Sur les conseils d’Ornifiers, abbé prémontré de Dilo,
il s’engagea dans la deuxième croisade (1147-1149) prêchée
par saint Bernard à Vézelay, et conduite par le roi de France
Louis VII. La croisade se transforma en désastre militaire. Rescapé
de cette périlleuse entreprise, Gilbert résolut, de concert avec
son épouse Pétronille et sa fille Poncia, de se consacrer à
Dieu dans la vie religieuse. Il donna une partie de son immense fortune aux
pauvres et construisit un monastère de moniales dans lequel entrèrent
sa femme et sa fille. Après avoir lui-même pris l’habit prémontré
à Dilo, Gilbert construisit l’abbaye de Neuffontaines et en devint
le premier abbé en 1150. Fidèle au charisme de saint Norbert,
il construisit un hôpital qui devint rapidement célèbre
par les miracles que Gilbert y accomplissait.

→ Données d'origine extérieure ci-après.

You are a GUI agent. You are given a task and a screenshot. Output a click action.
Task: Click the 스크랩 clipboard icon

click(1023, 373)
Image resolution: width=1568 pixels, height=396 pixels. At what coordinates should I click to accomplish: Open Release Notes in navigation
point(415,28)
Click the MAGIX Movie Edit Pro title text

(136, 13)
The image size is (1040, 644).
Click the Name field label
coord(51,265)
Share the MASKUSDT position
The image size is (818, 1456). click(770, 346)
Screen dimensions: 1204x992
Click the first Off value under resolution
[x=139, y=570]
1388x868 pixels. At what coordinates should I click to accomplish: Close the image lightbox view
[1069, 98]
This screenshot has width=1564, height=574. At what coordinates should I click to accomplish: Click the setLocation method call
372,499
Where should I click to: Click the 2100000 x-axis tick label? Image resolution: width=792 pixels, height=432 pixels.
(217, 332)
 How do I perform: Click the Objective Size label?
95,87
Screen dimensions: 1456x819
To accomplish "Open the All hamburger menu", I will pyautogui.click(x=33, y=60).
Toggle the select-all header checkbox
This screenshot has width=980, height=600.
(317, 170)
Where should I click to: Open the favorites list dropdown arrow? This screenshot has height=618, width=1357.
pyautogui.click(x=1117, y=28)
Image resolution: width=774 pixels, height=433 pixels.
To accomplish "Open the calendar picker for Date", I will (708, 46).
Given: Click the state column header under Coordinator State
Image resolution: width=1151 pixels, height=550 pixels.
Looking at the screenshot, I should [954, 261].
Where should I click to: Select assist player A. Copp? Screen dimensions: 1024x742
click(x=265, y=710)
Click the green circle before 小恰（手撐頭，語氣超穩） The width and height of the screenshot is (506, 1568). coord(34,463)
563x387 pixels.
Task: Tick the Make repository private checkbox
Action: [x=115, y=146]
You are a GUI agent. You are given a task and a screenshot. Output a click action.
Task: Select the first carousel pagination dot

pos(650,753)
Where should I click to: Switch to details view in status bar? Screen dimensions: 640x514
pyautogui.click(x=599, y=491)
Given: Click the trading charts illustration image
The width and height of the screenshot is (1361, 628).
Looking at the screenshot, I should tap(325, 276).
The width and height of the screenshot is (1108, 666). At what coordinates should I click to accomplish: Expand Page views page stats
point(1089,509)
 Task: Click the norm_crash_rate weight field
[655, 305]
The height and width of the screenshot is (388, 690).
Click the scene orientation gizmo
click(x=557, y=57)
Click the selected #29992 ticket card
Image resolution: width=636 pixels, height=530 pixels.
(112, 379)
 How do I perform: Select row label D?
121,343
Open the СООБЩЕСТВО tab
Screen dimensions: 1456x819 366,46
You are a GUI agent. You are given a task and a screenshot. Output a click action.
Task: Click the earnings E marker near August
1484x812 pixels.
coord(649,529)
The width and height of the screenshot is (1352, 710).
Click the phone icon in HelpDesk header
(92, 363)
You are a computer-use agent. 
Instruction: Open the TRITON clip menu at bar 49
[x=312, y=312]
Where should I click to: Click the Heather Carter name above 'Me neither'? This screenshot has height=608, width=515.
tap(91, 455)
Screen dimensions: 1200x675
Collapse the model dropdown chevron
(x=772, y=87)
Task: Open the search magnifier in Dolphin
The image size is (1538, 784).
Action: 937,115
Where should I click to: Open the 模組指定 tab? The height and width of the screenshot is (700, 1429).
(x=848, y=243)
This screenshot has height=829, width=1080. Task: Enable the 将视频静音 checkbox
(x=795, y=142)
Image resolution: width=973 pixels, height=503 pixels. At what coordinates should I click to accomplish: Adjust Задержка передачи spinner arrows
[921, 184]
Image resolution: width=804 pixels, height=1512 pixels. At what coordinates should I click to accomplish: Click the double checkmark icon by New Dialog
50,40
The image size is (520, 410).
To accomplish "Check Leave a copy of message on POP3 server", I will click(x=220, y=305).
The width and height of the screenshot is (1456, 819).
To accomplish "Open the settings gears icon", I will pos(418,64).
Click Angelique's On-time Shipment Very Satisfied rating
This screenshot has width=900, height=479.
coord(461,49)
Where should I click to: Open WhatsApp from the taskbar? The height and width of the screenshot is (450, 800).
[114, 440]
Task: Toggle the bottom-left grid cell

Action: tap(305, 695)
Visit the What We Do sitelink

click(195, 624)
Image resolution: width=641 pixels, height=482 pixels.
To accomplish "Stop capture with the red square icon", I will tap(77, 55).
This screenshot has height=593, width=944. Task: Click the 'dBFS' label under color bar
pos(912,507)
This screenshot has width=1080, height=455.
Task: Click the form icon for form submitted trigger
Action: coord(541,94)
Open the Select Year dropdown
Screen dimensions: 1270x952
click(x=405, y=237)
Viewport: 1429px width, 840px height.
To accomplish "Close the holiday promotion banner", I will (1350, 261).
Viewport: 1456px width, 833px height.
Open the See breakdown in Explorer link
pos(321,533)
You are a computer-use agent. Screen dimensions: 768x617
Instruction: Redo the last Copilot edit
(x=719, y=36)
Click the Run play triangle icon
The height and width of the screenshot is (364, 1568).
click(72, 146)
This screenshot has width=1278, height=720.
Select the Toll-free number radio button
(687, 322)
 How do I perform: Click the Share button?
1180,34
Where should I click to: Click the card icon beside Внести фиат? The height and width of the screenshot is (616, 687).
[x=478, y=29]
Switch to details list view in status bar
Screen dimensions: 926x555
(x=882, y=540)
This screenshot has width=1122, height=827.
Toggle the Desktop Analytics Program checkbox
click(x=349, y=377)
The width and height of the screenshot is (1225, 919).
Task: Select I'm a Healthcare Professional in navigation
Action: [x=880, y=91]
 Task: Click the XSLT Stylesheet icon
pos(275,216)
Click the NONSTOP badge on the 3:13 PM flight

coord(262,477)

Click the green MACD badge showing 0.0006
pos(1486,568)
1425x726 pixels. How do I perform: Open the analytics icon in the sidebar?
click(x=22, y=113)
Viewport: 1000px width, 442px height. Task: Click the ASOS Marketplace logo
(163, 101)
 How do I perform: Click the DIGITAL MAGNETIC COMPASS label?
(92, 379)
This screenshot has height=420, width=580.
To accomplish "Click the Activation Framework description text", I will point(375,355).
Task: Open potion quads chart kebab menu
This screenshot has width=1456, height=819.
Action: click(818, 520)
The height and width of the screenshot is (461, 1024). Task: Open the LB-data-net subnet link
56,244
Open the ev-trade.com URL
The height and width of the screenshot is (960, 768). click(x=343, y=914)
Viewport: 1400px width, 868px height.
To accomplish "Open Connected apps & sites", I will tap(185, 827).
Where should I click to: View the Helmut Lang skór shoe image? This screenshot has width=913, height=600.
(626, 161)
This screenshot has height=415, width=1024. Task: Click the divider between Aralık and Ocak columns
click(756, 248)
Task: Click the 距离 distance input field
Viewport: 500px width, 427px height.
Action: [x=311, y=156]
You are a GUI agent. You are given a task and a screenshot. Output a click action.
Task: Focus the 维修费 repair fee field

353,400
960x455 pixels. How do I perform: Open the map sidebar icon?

Pénitent et charitable, il attira une foule de malades et de pécheurs,
désireux de soulager leurs maux physiques et spirituels. On lui amenait
de tous côtés des enfants gravement malades. Il leur imposait les
mains et les rendait guéris à leurs parents. Epuisé par
la pénitence et le labeur, il mourut le 5 juin 1152. Selon ses vœux,
on l’enterra dans le cimetière des pauvres de l’abbaye. Comme
saint Gilbert bénéficiait d’une grande dévotion populaire
et à la suite de nombreux miracles, Jean Lepaige, procureur de l‘Ordre,
encouragea la recherche des restes mortels du fondateur. Les ossements furent
retrouvés le 26 octobre 1645. La fête de saint Gilbert rappelle
la date de cette translation. En 1791, pendant le tumulte de la Révolution
française, les reliques furent transférées dans l’église
Sint-Didier, pour les mettre à l’abri. On ne les a jamais retrouvées.
Le pape Benoît XIII reconnut son culte le 22 janvier/8 mars 1728.